Using the data from the January 12 Haiti earthquake as an example, the head of the Unit for Disaster Studies at the University of the West Indies at Mona said that certain features are repeated in earthquakes worldwide. He pointed out that the results of a geologically controlled earthquake-induced processes, and the spatial distribution indicated can provide a basis for engineering design, land use and disaster preparedness.
“We at the Mona Geoinformatics Institute (MGI) have put such information together in what we call the Natural Hazards Locator System,” said Ahmad, who is also an MGI Fellow. A partner of the Unit for Disaster Studies, MGI provides analyses, detailed solutions, and design components for Jamaica’s geographical information systems needs.
“Locator System is so sophisticated that if you give us your address, we can give you a report of what is around you and what is beneath your feet,” he stated.

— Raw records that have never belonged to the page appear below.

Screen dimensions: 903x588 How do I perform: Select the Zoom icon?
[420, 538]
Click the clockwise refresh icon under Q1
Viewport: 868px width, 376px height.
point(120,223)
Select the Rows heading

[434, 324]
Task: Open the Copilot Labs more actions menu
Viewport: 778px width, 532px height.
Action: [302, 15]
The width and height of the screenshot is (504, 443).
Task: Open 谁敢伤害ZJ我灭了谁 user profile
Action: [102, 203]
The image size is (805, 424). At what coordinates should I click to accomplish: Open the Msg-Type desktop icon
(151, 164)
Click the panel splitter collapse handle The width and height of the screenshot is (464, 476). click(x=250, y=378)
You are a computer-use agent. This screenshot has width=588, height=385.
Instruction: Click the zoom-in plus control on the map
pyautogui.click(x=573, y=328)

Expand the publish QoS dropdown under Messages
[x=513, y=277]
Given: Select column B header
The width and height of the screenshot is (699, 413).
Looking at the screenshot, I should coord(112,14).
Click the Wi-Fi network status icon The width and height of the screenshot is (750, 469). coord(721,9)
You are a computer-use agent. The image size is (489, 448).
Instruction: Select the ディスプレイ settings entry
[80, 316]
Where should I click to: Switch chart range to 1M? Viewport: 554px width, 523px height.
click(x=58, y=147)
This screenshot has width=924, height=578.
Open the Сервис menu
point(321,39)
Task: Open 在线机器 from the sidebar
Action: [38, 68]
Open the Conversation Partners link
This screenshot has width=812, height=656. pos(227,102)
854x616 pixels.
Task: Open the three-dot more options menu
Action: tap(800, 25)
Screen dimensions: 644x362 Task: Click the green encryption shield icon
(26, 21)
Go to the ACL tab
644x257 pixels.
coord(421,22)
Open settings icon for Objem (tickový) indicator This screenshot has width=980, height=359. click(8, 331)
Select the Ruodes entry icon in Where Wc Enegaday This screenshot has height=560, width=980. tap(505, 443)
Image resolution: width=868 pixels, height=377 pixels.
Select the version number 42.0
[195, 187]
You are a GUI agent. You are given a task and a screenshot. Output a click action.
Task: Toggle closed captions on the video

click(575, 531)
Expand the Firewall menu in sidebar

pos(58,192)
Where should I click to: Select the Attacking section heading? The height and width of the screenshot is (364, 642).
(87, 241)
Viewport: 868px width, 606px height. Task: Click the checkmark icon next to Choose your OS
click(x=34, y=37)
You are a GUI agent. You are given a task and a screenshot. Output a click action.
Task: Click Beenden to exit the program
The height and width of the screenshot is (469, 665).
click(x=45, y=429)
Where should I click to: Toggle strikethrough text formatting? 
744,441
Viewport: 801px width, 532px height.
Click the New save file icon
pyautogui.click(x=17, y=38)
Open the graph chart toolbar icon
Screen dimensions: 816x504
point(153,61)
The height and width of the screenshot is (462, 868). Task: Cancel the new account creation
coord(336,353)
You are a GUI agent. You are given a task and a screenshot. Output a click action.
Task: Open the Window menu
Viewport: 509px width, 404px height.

Users can input a specific building type, select a hazard, and then view a simulation of what could happen to the building in that scenario. The system is also able to provide information about hazardous areas generally, with simulations showing likely damage to landscape or infrastructure from specific hazards.
The Haiti earthquake had a death toll exceeding 212,000, with more than 300,000 injuries and 1.2 million people living in temporary shelters. It completely dislocated the functioning of one of the most populous Caribbean states.
“The most important thing for us, as we look at Haiti is to know what factors control ground deformation,” he said. “Basically, it is what is beneath our feet which controls what happens. We know the epicenter, the place on the ground where the earthquake originated; and we know the magnitude was seven. We know the focal dept, and that was 13 kilometer. And, it is all of these data that facilitate modeling of vulnerability and risks.”
Ahmad was addressing a Private Sector Organisation of Jamaica (PSOJ) meeting on the Haiti earthquake relief efforts at the Terra Nova Hotel in St Andrew, recently.
He said that the Haiti earthquake provided graphic images of soil liquefaction, landslides, ground shaking, land subsidence and other features; however, the country was also affected by floods, hurricanes, accelerated soil erosion and storm surges along the coastline.
“If we look outside our windows we can see where the danger lurks,” he told the PSOJ audience. “Geographical information systems provide tools to assist in managing these risks; however, they are underutilised.”